Em sua casa sempre ocorre visita da morte,

Já não teme morrer e busca cachaça para matar o tédio.

Botecos existem nos lugares mais recônditos,

é preciso uma forma de aliviar o sofrimento,

Pinga, música, prosa e igreja para orar pro santo,

Entre pecado e salvação vive-se com pouco provimento.

Seu Zé é como chamam para dar mais respeito,

Isso ainda ele possui, o "seu", única propriedade certa,

Difícil saldar as dívidas de "fiados", mas esse é o jeito,

Muitas vezes fica com fama de devedor, mas a moral conserva.

Quando vai pra cama com a mulher,

Agradece por esse prazer carnal,

Pretende derrubar a esposa enquanto puder,

Coisa de "cabra macho" que honra o nupcial.

Cigarrinho de palha aceso para dar uma pitada,

Mordiscar um raminho de mato ainda verde,

Ver as brincadeiras em frente de casa da molecada,

Na falta d'água procurar controlar a sede.
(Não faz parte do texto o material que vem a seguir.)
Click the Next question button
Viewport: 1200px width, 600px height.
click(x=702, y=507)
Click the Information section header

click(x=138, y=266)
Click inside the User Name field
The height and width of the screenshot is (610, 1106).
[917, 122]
Carcaça dura de trabalhar no roçado,

Manejando a foice com força e jeito,

Enxada comendo firme no solo empedrado,

Mãos calejadas e os pés grossos e pretos.

Chamam ele de pequeno, duvido que seja,

A não ser o micro do macro ao estilo Trimegistus que abrange tudo,

Falam que seu nome tem apenas quatro letras, sem realeza,

Mas "deus" tem quatro letras e nem por isso consideram diminuto.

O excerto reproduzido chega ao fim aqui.